I was impressed, but I was still skeptical. I knew that it was almost time. Time for the police to step in, time for the rioters to start burning things. Time for YouTube to pass those images around, time for more widespread indignation and outrage. And finally, time for lassitude, time for “we’ll get ‘em next time”, time for “it’s raining bro, screw this, lets go see Avengers.”

I have to say, Occupy lasted longer than I expected. Much, much longer. And, although on the decline, it isn’t dead yet. But there is one of my predictions that came true. A prediction based on years of seeing social movements try and fail, years of observing social activists in their natural habitat. My prediction was this: During protests, media coverage and general interest always peaks when skulls get cracked.

OWS was no exception. The movement reached the height of its popularity in October and November 2011, as images of peaceful protesters being dragged and sprayed by unwarrantably aggressive cops were buzzing all over the internet. However, since the forced evacuation of Zuccotti Park in mid-November, media coverage has been dwindling, and public interest is on the decline. Occupy Wall Street? That is so 2011.

Recent student movements in Canada to protest an increase in university tuition have experienced similar patterns. Like Paris, Montreal has a tradition of protesting stuff. It is as if, as the first flowers of Spring start blooming, Canadian students get together and sing songs and find something to be mad about. In fact, you have to admire the resolve of UQAM (Universite du Quebec a Montreal) students for having such short summer breaks, seeing as they often need to catch up on their fall semester, which was spent demonstrating.

This year, Canadian students definitely had something to be mad about, as the government announced it would raise academic tuition fee by 75% over the next five years. But what turned a relatively unnoticed social movement into a full-blown “Maple Spring” was, again, the police. As a measure to contain the protests, the Canadian government enacted an emergency law (“Bill 78”) that heavily restricts individual rights to protest, leading to hundred of arrests and heavy fines. As you can imagine, this only led to more protests. It is now the outrage directed at this deemed unconstitutional law that seems to drive the movement forward and generate an increasing global sympathy.

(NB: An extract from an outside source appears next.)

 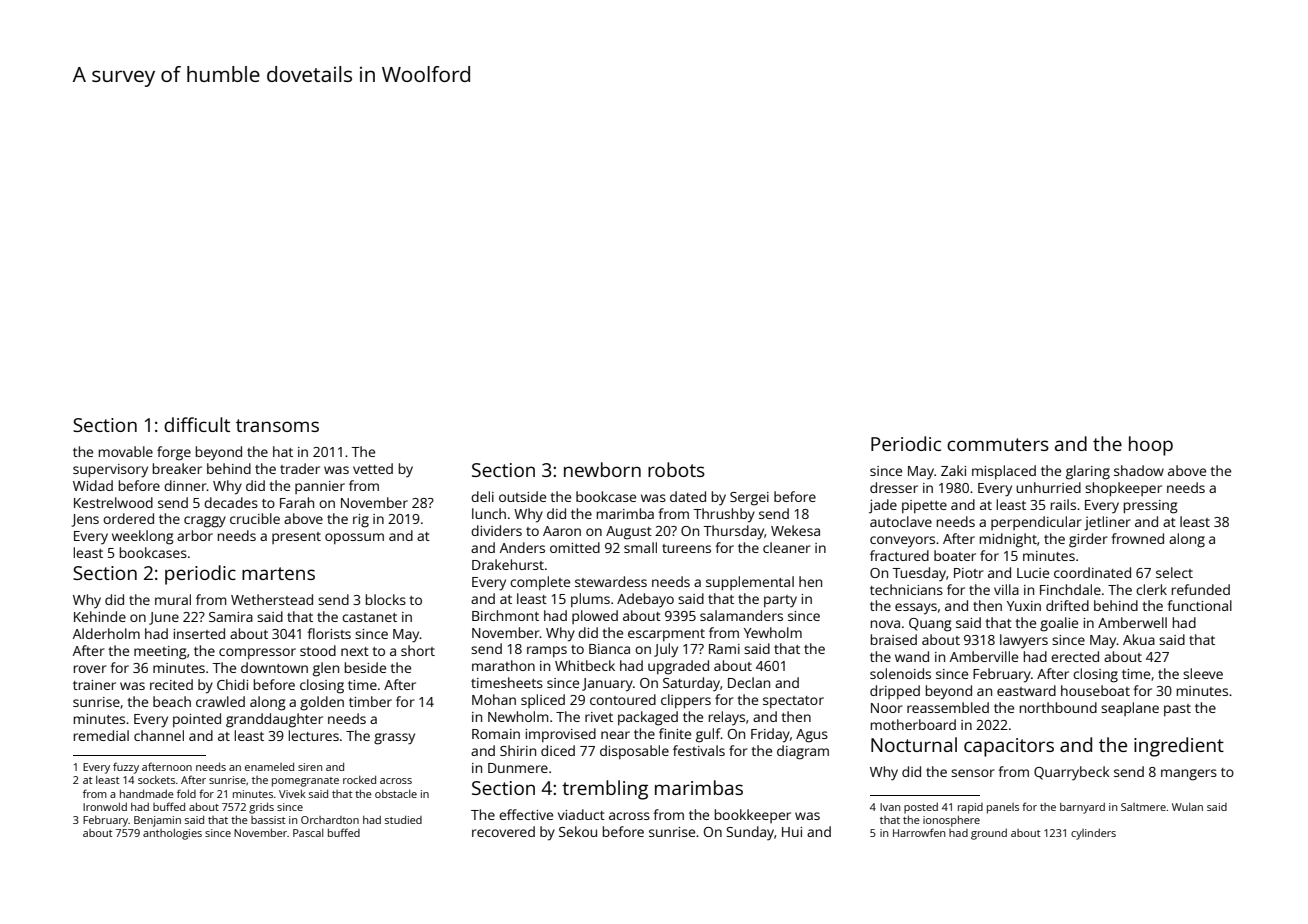 I want to click on crawled, so click(x=220, y=701).
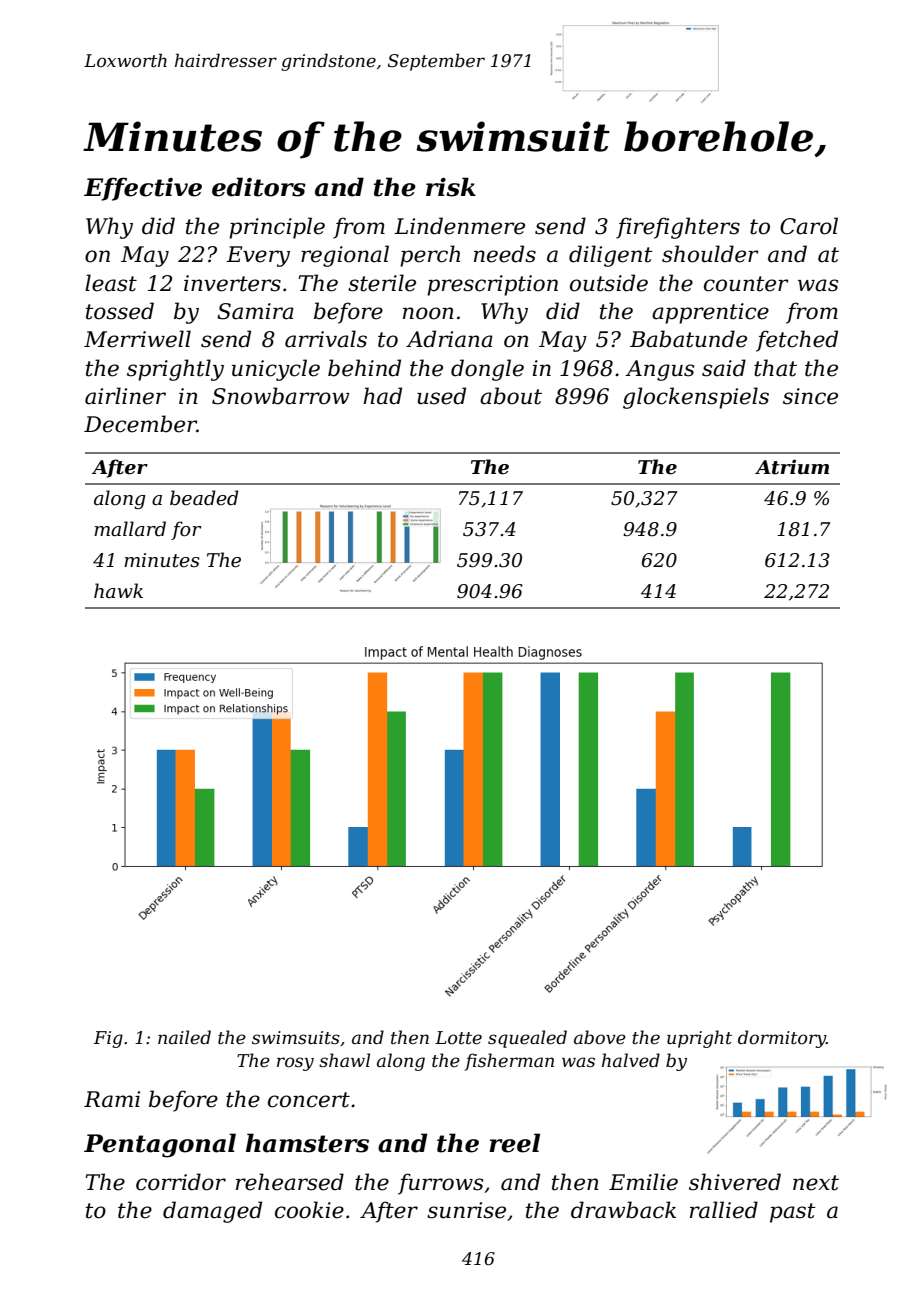 The width and height of the screenshot is (924, 1311). I want to click on next, so click(816, 1183).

Once again, it seems that the original message is getting lost and taken over by a more general and angry anti-establishment sentiment. I can’t say that I frown upon the cause, since police brutality and restrictions on freedom of speech are issues that directly threaten the democratic process, and that should therefore be taken very seriously. But there is something not quite right with this picture.

What bothers me here is not that the police scare people out of demonstrating (even though they do.) What bothers me is to see that almost any government can silence its citizens. To see that police brutality has the ability to effectively divert the media, and hence the public’s attention, from almost any issue. What worries me is the government’s willingness to use force in order to avoid dialogue, as if negotiating with its citizens was a sign of weakness.

It is hard to say whether the Global Occupy movement will die out completely, but it is certainly showing signs that it is on the decline. In the meantime, we might want to keep a close eye on what happens in Canada, and make sure that the protesters’ outrage does not once again turn into lassitude.